Once again the matter of the fire and EMS coverage in Tuckerton was brought up in a public forum, with residents seeking reassurance.
The borough’s fire service is covered by Little Egg Harbor Fire Districts 1 and 3, and its EMS service is covered by Great Bay EMS. The service, which was provided under a shared services agreement in November, is offering Tuckerton temporary relief, since Tuckerton Volunteer Fire Co. ordered to close on June 9, 2022.
The closure of the local fire company was the borough’s response to a letter dated June 6 from the senior planner coordinating the Coastal Fire in the NJ Department of Community Affairs, Division of Fire Safety. The letter outlines the fire company’s many shortcomings, and many citations. The various fines that have been imposed, plus insurance premiums as a result of the department’s shortfall, will be an unfair burden on local taxpayers, District Attorney Christopher Connors said, during a special meeting on June 6.
During a February 22 board meeting, South Green Street resident Gary Corriero asked if there were any plans to reinstate the fire company and what the process would look like.
“Reshaping Tuckerton Fire Co. had not been decided as of this evening,” said Connors, who added a decision could be made during an executive session.
Connors outlines the conditions under which the department can be reinstated. “They must comply with all standards in the Fire Safety Division, NJ Department of Health, NJ Department of Labor and Workforce Development with respect to PEOSHA because that is also an issue with Tuckerton Volunteer Fire Co.” However, if the fire department cannot meet the aforementioned standards, “then we will quickly return to the situation we have now,” he said.
In terms of mutual assistance, “The West Tuckerton and Parkertown fire companies are now protecting Tuckerton.” While residents seem happy with the current coverage, Connors cautions that the coverage is “under a shared services agreement, which has an expiration date.” After expiration, the two companies will have to decide to go ahead with the arrangement, “and we’re not so sure they will,” Connors suggested. “In fact, there’s a good chance they won’t.”
If the shared services agreement expires and is not renewed, and Tuckerton Volunteer Fire Co. not reinstated, the only alternative is for the borough to form its own department, Connors explained.
“Now that may sound appealing to a lot of people, but it costs a lot of money,” Connors warned. First, while the borough has a fire truck, it does not have a firehouse, which is owned by the Tuckerton Volunteer Fire Co. The cost of buying a firehouse will soon fall on taxpayers, he explained. Second, to meet the required standards, the kelurahan must obtain a sufficient number of volunteers, which are difficult to obtain in almost every district.
“The governing body is now negotiating in a way that won’t burden the taxpayer unnecessarily, and can get the protections needed to protect people,” Connors said. “If that continues, there will be some guarantees to fulfill, or else we will be right back where we were.”
While the reactivation of Tuckerton Fire Co. seems to be the implication, Connors emphasized, “We’re not going to put our fire trucks in the firehouse and not operate them properly, because that does not only threaten the fire service in the city. , but it poses a threat to the person hanging from the back of the truck, so we have to make sure they are protected as well.”

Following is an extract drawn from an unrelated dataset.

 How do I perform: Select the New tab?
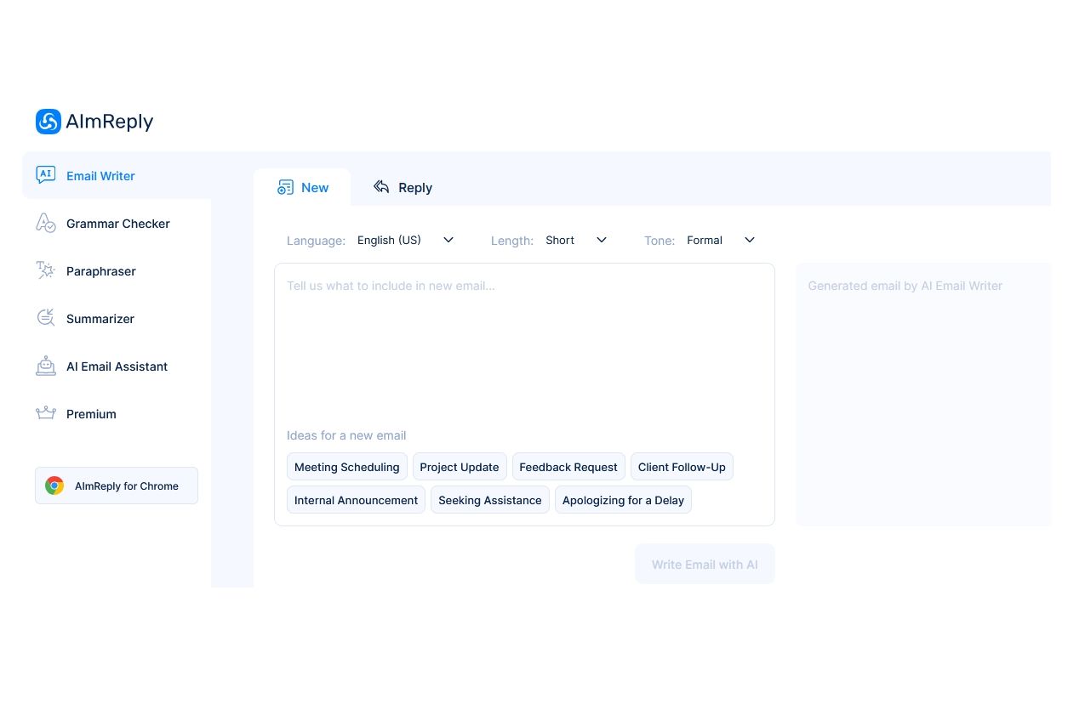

Connors continued, “Volunteering is incredibly difficult. It’s hard in every city.” Despite the fact that volunteers are sorely lacking, especially in the EMS department, the strict regulations imposed by the NJ Department of Health make it difficult for the squad to operate without being fined for shortages.
“That is the difficulty many cities face, because the requirements are so high that it is very difficult for volunteers to fulfill them without great expense, not just their own time.”
On the other hand, he continues, “we can’t have a fire company where two people answer 80% of the calls. We appreciate that dedication, but that says nothing about the viability of firefighting going forward. What happens if one or two of those people have a problem?”
After the delay, the board held an executive session to discuss contractual issues related to fire and EMS services.